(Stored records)
====
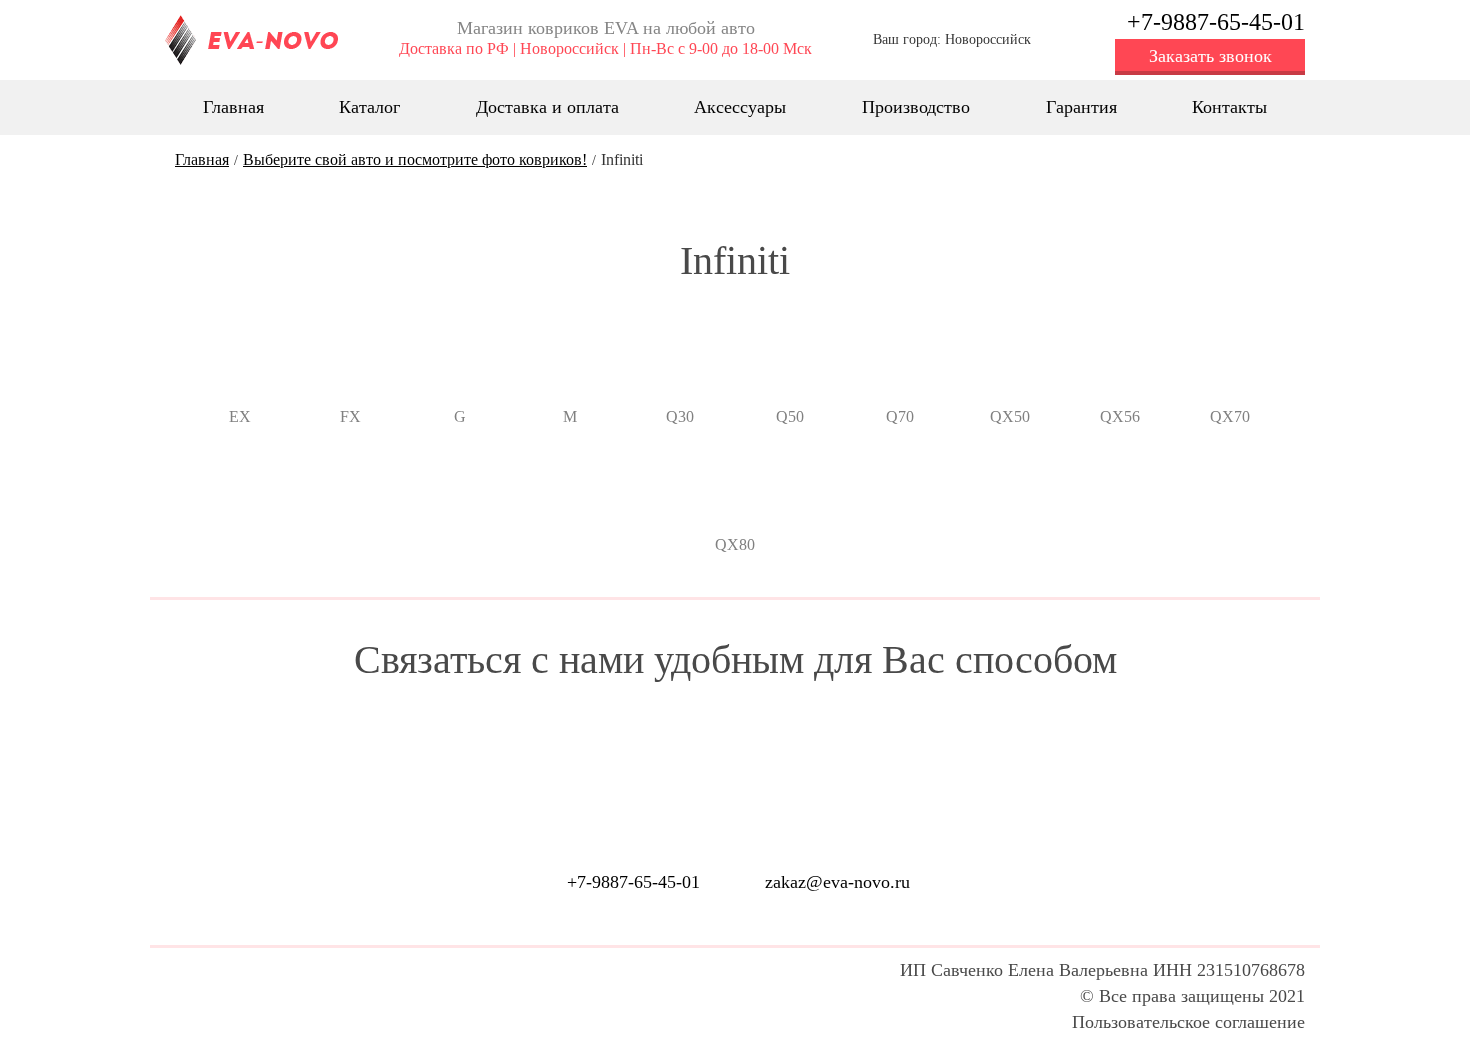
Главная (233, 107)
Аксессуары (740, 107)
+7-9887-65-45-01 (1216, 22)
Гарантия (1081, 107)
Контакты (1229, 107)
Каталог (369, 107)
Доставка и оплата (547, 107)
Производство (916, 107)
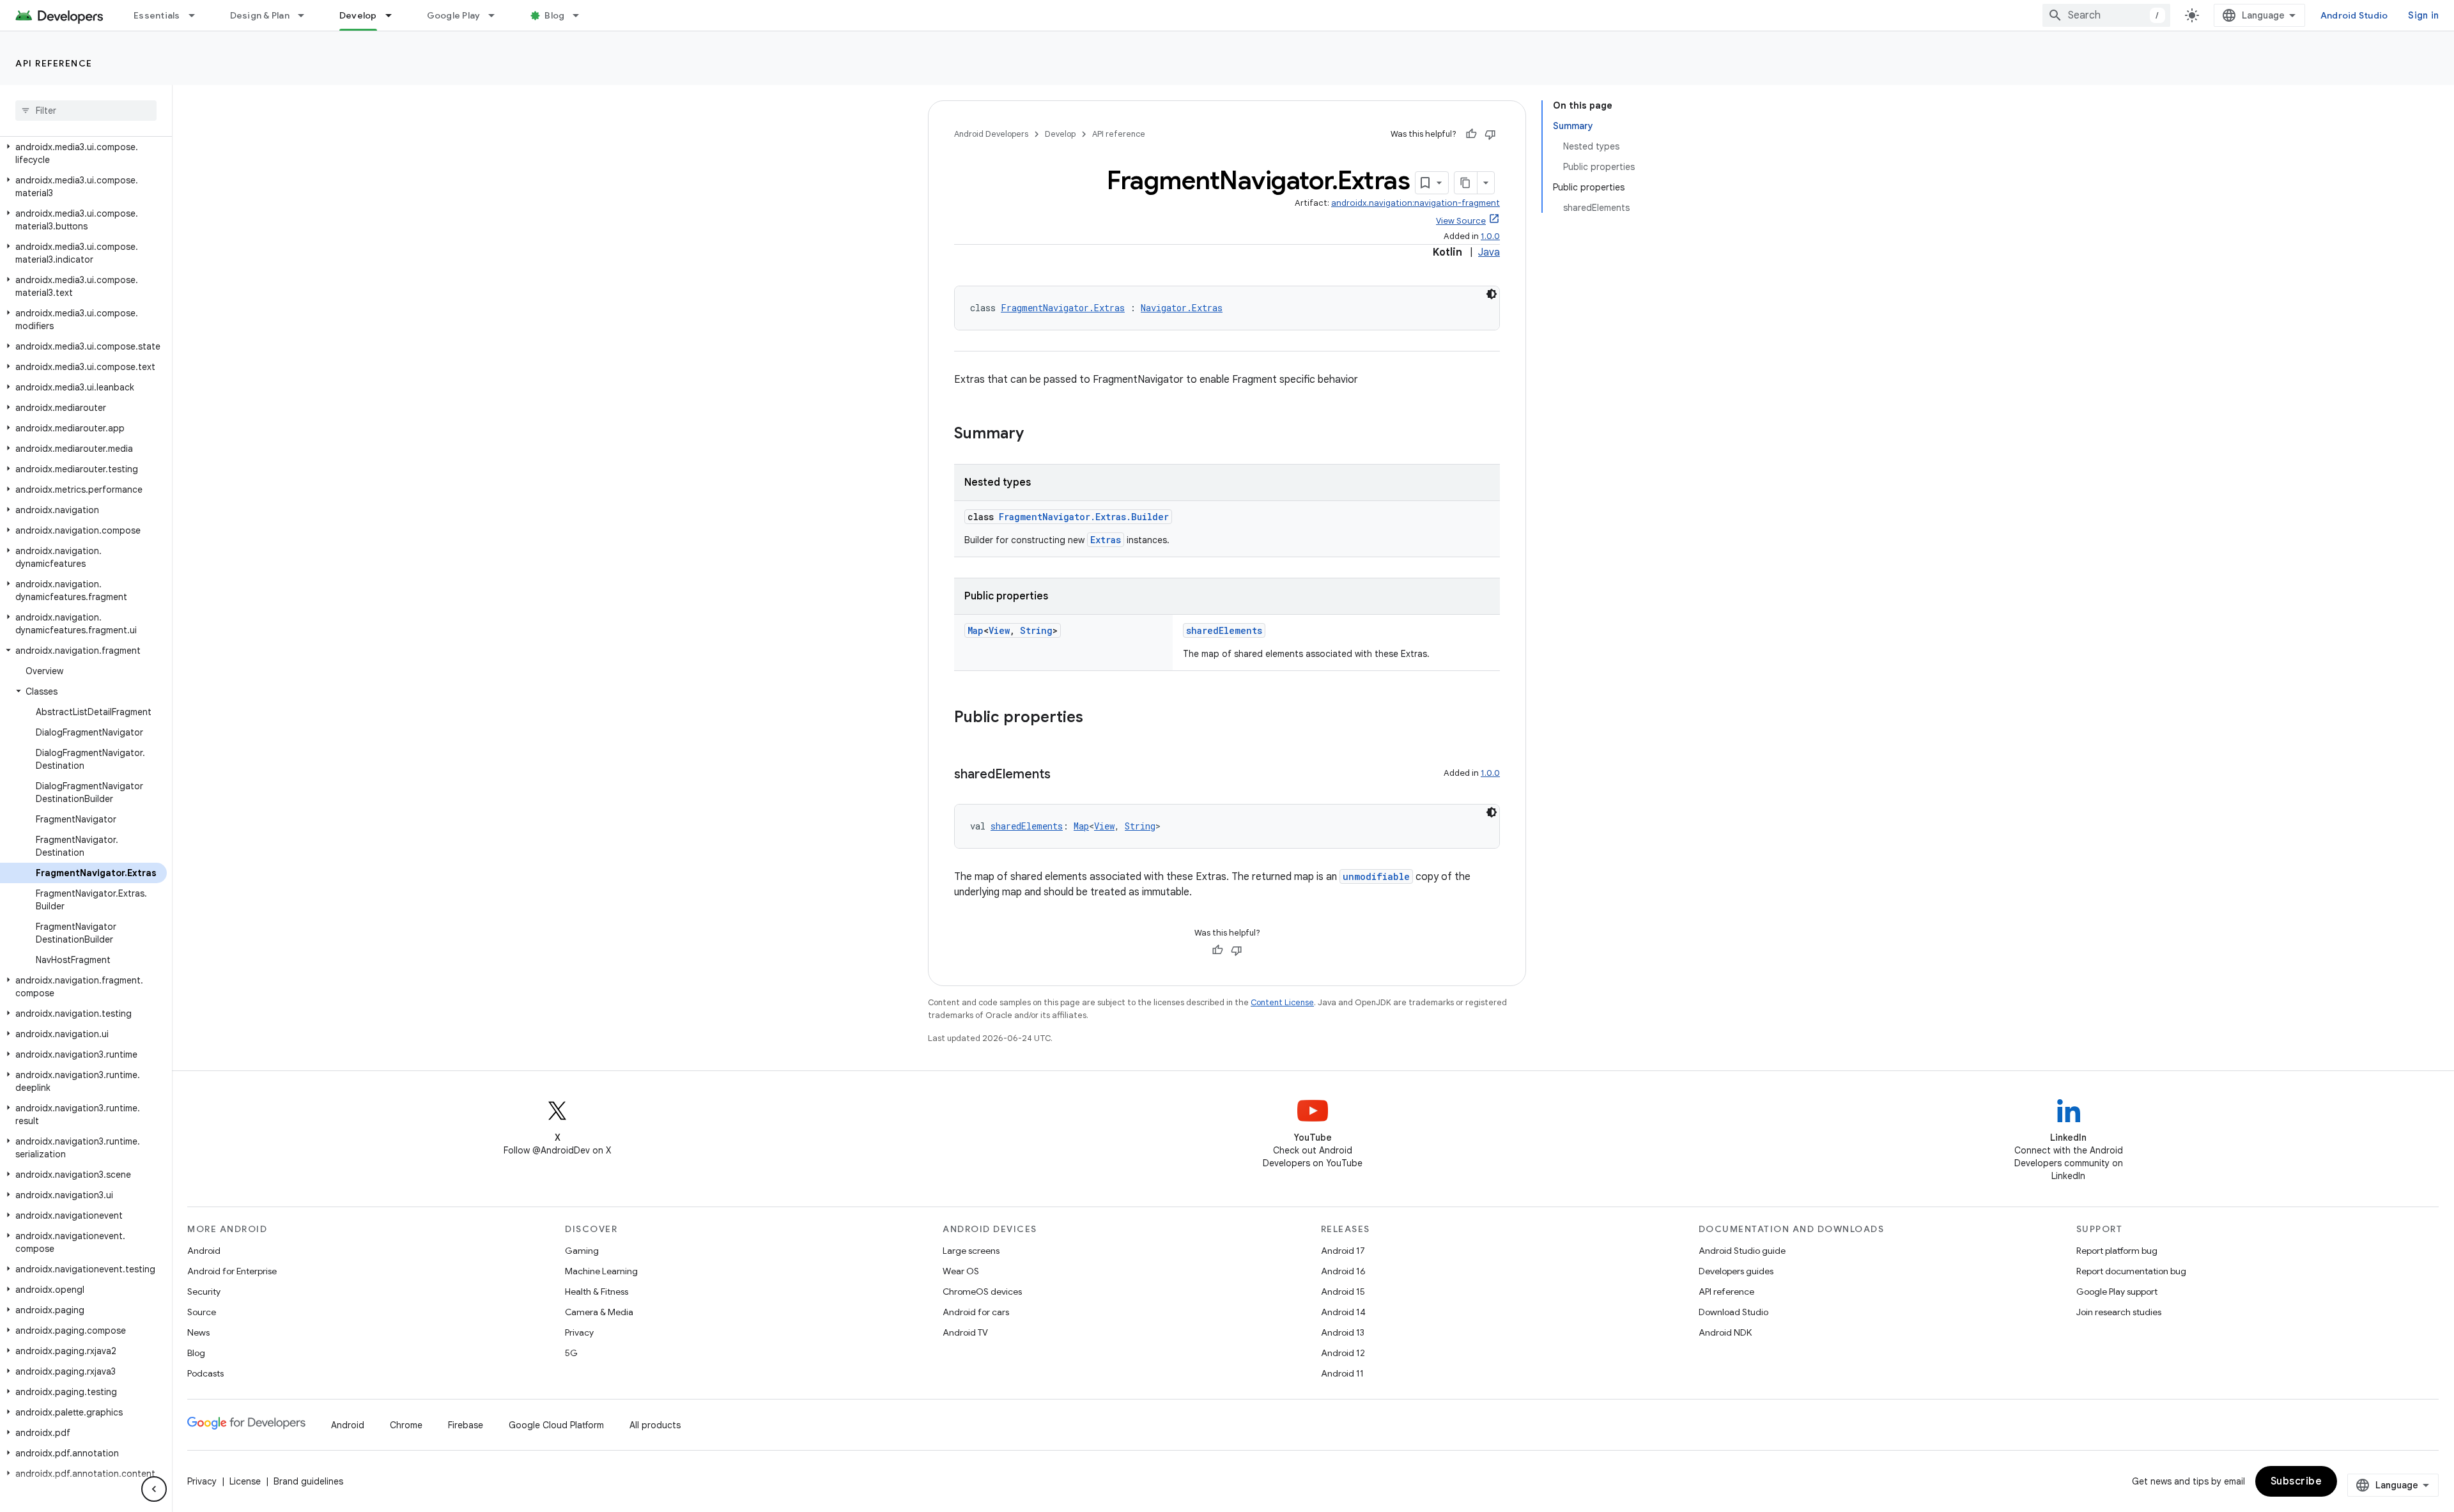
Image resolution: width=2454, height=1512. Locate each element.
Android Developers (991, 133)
====
▶ Task directions:
Please output every entry exactly as written, apart from the pictures.

▶ Exercise output:
Главная (233, 107)
Аксессуары (740, 107)
+7-9887-65-45-01 (1216, 22)
Гарантия (1081, 107)
Контакты (1229, 107)
Каталог (369, 107)
Доставка и оплата (547, 107)
Производство (916, 107)
Image resolution: width=2454, height=1512. Locate each element.
Android Developers (991, 133)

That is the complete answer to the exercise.